Françoise wrote this novel that is considered groundbreaking for a teenager, and it’s all about ballerina flats with French sailor tops and smoking cigarettes like Jean-Paul Belmondo and racing her sports car down to the Riviera while swigging straight from the Dom Pérignon bottle , sorta like Spring Break, French style, shattering the empties against olive trees and scaring the sheep. In other words, thinking she’s pretty merde chaude (vulgaire.)

I need to talk to her about those ballerina flats.

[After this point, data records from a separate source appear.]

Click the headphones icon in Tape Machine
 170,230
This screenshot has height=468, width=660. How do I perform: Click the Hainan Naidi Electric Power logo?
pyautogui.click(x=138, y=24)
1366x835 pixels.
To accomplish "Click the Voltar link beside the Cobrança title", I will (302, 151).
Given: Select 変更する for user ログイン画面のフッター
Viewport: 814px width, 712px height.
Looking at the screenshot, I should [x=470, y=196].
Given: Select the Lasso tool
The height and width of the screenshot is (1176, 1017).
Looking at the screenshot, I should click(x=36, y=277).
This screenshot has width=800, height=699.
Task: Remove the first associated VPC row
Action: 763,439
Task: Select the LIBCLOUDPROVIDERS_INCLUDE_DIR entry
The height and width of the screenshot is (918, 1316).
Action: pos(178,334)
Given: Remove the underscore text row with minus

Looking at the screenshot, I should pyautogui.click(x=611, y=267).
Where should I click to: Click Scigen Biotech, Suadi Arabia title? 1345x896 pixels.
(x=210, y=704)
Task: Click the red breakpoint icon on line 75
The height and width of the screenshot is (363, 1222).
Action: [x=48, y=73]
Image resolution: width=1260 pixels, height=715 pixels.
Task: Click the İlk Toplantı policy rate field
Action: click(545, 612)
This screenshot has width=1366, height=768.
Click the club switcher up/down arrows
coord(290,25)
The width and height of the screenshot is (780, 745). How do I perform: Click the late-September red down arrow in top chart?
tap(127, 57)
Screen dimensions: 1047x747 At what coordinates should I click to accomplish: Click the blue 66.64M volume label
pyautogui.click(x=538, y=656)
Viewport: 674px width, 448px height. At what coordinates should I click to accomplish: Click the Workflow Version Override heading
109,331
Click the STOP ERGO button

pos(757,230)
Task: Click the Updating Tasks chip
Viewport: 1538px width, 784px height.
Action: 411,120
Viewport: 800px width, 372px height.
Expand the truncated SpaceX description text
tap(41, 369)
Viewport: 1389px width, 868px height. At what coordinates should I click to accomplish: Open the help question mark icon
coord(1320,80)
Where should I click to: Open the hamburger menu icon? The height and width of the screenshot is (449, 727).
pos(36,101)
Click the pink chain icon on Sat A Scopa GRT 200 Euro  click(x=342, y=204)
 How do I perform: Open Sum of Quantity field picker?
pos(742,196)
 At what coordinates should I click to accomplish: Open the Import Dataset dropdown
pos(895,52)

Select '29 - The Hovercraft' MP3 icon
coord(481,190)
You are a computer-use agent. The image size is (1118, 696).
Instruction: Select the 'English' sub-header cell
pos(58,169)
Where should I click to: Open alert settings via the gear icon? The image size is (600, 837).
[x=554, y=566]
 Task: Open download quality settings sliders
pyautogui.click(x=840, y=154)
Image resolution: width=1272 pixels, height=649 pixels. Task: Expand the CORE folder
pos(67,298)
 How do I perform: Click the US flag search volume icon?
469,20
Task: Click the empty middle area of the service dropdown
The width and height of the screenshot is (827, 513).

She gets them off Repetto’s in Paris cause they made them for Bebe (Brigitte Bardot,) plus they make real ballet shoes, but it was the flats and toe cleavage and Brigitte doing her mambo dance in And God Created Woman.



Françoise’s gone and whacked off her hair in some kind of screwy homage to Arthur Rimbaud, that little disaffected punk from Charleville who went to Paris and spent the bulk of his time having sex with Verlaine, staying drunk off absinthe and writing some bad poetry, then running home to Mama, when not playing games with knives and guns and disappearing into London to teach French when he couldn’t even speak English.

Françoise needs to realize this is D.C. where where we’ve got wars to deal with and a recession and Au Pied de Chochon flu. Anyway, she thought she was coming here to work for Cubism, an art movement, and instead she got me trying to teach her how a stapler works, for Christ's sake, so now she’s been slouching around a lot, sneering at everyone that crosses her path (that Rimbaud thing again,) and going around to Lauriol Plaza telling the al fresco group she’s leaving for Africa to become a gun runner and live the dissipated life of a downtrodden Colonial, talking about saints and paradise (her Patti Smith drone,) and how “Life is a farce. My innocence is enough to weep over,” and D.C. is hell and this is her season in it, and she keeps seeing fire and pitchforks in Penn Quarter. I mean, get a grip, girl. It's just an open kitchen.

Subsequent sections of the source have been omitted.